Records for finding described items
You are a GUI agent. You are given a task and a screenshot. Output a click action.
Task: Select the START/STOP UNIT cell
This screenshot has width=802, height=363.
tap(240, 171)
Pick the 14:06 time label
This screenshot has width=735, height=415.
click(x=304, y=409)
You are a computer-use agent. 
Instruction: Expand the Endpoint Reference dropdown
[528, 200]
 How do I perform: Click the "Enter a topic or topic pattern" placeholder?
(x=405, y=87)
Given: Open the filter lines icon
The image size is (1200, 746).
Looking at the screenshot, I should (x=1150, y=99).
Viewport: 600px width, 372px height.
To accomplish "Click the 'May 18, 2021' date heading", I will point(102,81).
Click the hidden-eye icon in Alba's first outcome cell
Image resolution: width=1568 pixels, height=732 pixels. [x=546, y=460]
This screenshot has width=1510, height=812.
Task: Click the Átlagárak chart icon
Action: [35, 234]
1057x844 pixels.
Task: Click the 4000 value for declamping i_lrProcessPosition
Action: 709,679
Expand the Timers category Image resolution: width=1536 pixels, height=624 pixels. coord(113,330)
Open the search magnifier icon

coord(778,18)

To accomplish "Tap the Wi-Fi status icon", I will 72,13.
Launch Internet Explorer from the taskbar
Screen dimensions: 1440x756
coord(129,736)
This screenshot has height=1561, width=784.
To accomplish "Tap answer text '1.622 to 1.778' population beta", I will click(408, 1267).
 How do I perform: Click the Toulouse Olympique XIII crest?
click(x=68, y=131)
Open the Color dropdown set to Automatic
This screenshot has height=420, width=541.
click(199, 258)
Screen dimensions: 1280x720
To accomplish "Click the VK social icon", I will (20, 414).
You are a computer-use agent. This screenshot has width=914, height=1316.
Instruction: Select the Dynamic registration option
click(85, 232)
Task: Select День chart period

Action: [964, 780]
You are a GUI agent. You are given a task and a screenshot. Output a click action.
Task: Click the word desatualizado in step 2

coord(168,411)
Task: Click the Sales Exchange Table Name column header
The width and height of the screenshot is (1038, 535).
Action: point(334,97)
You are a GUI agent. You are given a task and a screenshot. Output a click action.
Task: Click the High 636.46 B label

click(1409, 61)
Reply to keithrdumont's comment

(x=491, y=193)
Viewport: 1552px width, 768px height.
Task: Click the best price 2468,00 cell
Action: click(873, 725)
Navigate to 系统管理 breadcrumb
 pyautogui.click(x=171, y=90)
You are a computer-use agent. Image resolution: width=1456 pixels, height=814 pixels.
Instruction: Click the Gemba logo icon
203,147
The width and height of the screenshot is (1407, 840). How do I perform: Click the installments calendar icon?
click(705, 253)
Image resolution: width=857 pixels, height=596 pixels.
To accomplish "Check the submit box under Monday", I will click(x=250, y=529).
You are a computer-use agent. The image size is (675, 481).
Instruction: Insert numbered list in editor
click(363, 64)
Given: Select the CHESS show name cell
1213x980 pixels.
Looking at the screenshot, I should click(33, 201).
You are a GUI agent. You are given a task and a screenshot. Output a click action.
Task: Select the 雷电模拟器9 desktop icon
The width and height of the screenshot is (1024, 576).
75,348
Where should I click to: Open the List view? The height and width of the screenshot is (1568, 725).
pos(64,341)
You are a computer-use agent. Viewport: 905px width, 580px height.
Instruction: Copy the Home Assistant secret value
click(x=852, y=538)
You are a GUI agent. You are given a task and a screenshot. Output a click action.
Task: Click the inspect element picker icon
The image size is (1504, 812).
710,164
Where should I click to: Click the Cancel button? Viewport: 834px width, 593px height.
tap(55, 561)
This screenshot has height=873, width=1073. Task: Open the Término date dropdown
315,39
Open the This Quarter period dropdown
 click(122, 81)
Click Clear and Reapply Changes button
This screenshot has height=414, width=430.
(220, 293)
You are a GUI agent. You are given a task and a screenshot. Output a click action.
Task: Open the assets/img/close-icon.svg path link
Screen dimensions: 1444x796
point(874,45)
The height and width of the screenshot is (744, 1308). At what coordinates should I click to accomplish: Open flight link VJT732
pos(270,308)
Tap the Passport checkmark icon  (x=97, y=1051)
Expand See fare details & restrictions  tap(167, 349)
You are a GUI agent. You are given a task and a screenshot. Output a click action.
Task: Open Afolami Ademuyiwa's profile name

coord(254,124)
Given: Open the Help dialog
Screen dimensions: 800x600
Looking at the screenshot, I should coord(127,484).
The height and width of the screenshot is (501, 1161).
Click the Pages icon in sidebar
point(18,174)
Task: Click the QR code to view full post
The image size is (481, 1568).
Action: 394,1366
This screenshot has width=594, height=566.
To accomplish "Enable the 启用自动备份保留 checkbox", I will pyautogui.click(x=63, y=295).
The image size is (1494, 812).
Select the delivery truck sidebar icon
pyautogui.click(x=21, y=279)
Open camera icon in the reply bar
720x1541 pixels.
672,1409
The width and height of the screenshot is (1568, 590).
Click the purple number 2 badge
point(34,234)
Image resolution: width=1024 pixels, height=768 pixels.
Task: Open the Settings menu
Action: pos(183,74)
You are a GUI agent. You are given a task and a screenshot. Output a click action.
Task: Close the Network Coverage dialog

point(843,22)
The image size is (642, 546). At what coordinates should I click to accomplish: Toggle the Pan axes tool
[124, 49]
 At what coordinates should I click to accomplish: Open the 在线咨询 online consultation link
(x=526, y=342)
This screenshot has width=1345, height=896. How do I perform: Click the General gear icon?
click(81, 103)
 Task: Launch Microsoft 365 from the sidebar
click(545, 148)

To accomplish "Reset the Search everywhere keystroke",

» **GOAL**
Turn the lines of all the items above into a Markdown table with two columns, "Row" for the row number and "Line" for the text of the line, leaving out blank lines.

» **ANSWER FOR THE TASK**
| Row | Line |
|---|---|
| 1 | You are a GUI agent. You are given a task and a screenshot. Output a click action. |
| 2 | Task: Select the START/STOP UNIT cell |
| 3 | This screenshot has width=802, height=363. |
| 4 | tap(240, 171) |
| 5 | Pick the 14:06 time label |
| 6 | This screenshot has width=735, height=415. |
| 7 | click(x=304, y=409) |
| 8 | You are a computer-use agent.  |
| 9 | Instruction: Expand the Endpoint Reference dropdown |
| 10 | [528, 200] |
| 11 |  How do I perform: Click the "Enter a topic or topic pattern" placeholder? |
| 12 | (x=405, y=87) |
| 13 | Given: Open the filter lines icon |
| 14 | The image size is (1200, 746). |
| 15 | Looking at the screenshot, I should (x=1150, y=99). |
| 16 | Viewport: 600px width, 372px height. |
| 17 | To accomplish "Click the 'May 18, 2021' date heading", I will point(102,81). |
| 18 | Click the hidden-eye icon in Alba's first outcome cell |
| 19 | Image resolution: width=1568 pixels, height=732 pixels. [x=546, y=460] |
| 20 | This screenshot has width=1510, height=812. |
| 21 | Task: Click the Átlagárak chart icon |
| 22 | Action: [35, 234] |
| 23 | 1057x844 pixels. |
| 24 | Task: Click the 4000 value for declamping i_lrProcessPosition |
| 25 | Action: 709,679 |
| 26 | Expand the Timers category Image resolution: width=1536 pixels, height=624 pixels. coord(113,330) |
| 27 | Open the search magnifier icon |
| 28 | coord(778,18) |
| 29 | To accomplish "Tap the Wi-Fi status icon", I will 72,13. |
| 30 | Launch Internet Explorer from the taskbar |
| 31 | Screen dimensions: 1440x756 |
| 32 | coord(129,736) |
| 33 | This screenshot has height=1561, width=784. |
| 34 | To accomplish "Tap answer text '1.622 to 1.778' population beta", I will click(408, 1267). |
| 35 |  How do I perform: Click the Toulouse Olympique XIII crest? |
| 36 | click(x=68, y=131) |
| 37 | Open the Color dropdown set to Automatic |
| 38 | This screenshot has height=420, width=541. |
| 39 | click(199, 258) |
| 40 | Screen dimensions: 1280x720 |
| 41 | To accomplish "Click the VK social icon", I will (20, 414). |
| 42 | You are a computer-use agent. This screenshot has width=914, height=1316. |
| 43 | Instruction: Select the Dynamic registration option |
| 44 | click(85, 232) |
| 45 | Task: Select День chart period |
| 46 | Action: [964, 780] |
| 47 | You are a GUI agent. You are given a task and a screenshot. Output a click action. |
| 48 | Task: Click the word desatualizado in step 2 |
| 49 | coord(168,411) |
| 50 | Task: Click the Sales Exchange Table Name column header |
| 51 | The width and height of the screenshot is (1038, 535). |
| 52 | Action: point(334,97) |
| 53 | You are a GUI agent. You are given a task and a screenshot. Output a click action. |
| 54 | Task: Click the High 636.46 B label |
| 55 | click(1409, 61) |
| 56 | Reply to keithrdumont's comment |
| 57 | (x=491, y=193) |
| 58 | Viewport: 1552px width, 768px height. |
| 59 | Task: Click the best price 2468,00 cell |
| 60 | Action: click(873, 725) |
| 61 | Navigate to 系统管理 breadcrumb |
| 62 |  pyautogui.click(x=171, y=90) |
| 63 | You are a computer-use agent. Image resolution: width=1456 pixels, height=814 pixels. |
| 64 | Instruction: Click the Gemba logo icon |
| 65 | 203,147 |
| 66 | The width and height of the screenshot is (1407, 840). How do I perform: Click the installments calendar icon? |
| 67 | click(705, 253) |
| 68 | Image resolution: width=857 pixels, height=596 pixels. |
| 69 | To accomplish "Check the submit box under Monday", I will click(x=250, y=529). |
| 70 | You are a computer-use agent. The image size is (675, 481). |
| 71 | Instruction: Insert numbered list in editor |
| 72 | click(363, 64) |
| 73 | Given: Select the CHESS show name cell |
| 74 | 1213x980 pixels. |
| 75 | Looking at the screenshot, I should click(33, 201). |
| 76 | You are a GUI agent. You are given a task and a screenshot. Output a click action. |
| 77 | Task: Select the 雷电模拟器9 desktop icon |
| 78 | The width and height of the screenshot is (1024, 576). |
| 79 | 75,348 |
| 80 | Where should I click to: Open the List view? The height and width of the screenshot is (1568, 725). |
| 81 | pos(64,341) |
| 82 | You are a computer-use agent. Viewport: 905px width, 580px height. |
| 83 | Instruction: Copy the Home Assistant secret value |
| 84 | click(x=852, y=538) |
| 85 | You are a GUI agent. You are given a task and a screenshot. Output a click action. |
| 86 | Task: Click the inspect element picker icon |
| 87 | The image size is (1504, 812). |
| 88 | 710,164 |
| 89 | Where should I click to: Click the Cancel button? Viewport: 834px width, 593px height. |
| 90 | tap(55, 561) |
| 91 | This screenshot has height=873, width=1073. Task: Open the Término date dropdown |
| 92 | 315,39 |
| 93 | Open the This Quarter period dropdown |
| 94 |  click(122, 81) |
| 95 | Click Clear and Reapply Changes button |
| 96 | This screenshot has height=414, width=430. |
| 97 | (220, 293) |
| 98 | You are a GUI agent. You are given a task and a screenshot. Output a click action. |
| 99 | Task: Open the assets/img/close-icon.svg path link |
| 100 | Screen dimensions: 1444x796 |
| 101 | point(874,45) |
| 102 | The height and width of the screenshot is (744, 1308). At what coordinates should I click to accomplish: Open flight link VJT732 |
| 103 | pos(270,308) |
| 104 | Tap the Passport checkmark icon  (x=97, y=1051) |
| 105 | Expand See fare details & restrictions  tap(167, 349) |
| 106 | You are a GUI agent. You are given a task and a screenshot. Output a click action. |
| 107 | Task: Open Afolami Ademuyiwa's profile name |
| 108 | coord(254,124) |
| 109 | Given: Open the Help dialog |
| 110 | Screen dimensions: 800x600 |
| 111 | Looking at the screenshot, I should coord(127,484). |
| 112 | The height and width of the screenshot is (501, 1161). |
| 113 | Click the Pages icon in sidebar |
| 114 | point(18,174) |
| 115 | Task: Click the QR code to view full post |
| 116 | The image size is (481, 1568). |
| 117 | Action: 394,1366 |
| 118 | This screenshot has width=594, height=566. |
| 119 | To accomplish "Enable the 启用自动备份保留 checkbox", I will pyautogui.click(x=63, y=295). |
| 120 | The image size is (1494, 812). |
| 121 | Select the delivery truck sidebar icon |
| 122 | pyautogui.click(x=21, y=279) |
| 123 | Open camera icon in the reply bar |
| 124 | 720x1541 pixels. |
| 125 | 672,1409 |
| 126 | The width and height of the screenshot is (1568, 590). |
| 127 | Click the purple number 2 badge |
| 128 | point(34,234) |
| 129 | Image resolution: width=1024 pixels, height=768 pixels. |
| 130 | Task: Open the Settings menu |
| 131 | Action: pos(183,74) |
| 132 | You are a GUI agent. You are given a task and a screenshot. Output a click action. |
| 133 | Task: Close the Network Coverage dialog |
| 134 | point(843,22) |
| 135 | The image size is (642, 546). At what coordinates should I click to accomplish: Toggle the Pan axes tool |
| 136 | [124, 49] |
| 137 |  At what coordinates should I click to accomplish: Open the 在线咨询 online consultation link |
| 138 | (x=526, y=342) |
| 139 | This screenshot has width=1345, height=896. How do I perform: Click the General gear icon? |
| 140 | click(81, 103) |
| 141 |  Task: Launch Microsoft 365 from the sidebar |
| 142 | click(545, 148) |
| 143 | To accomplish "Reset the Search everywhere keystroke", |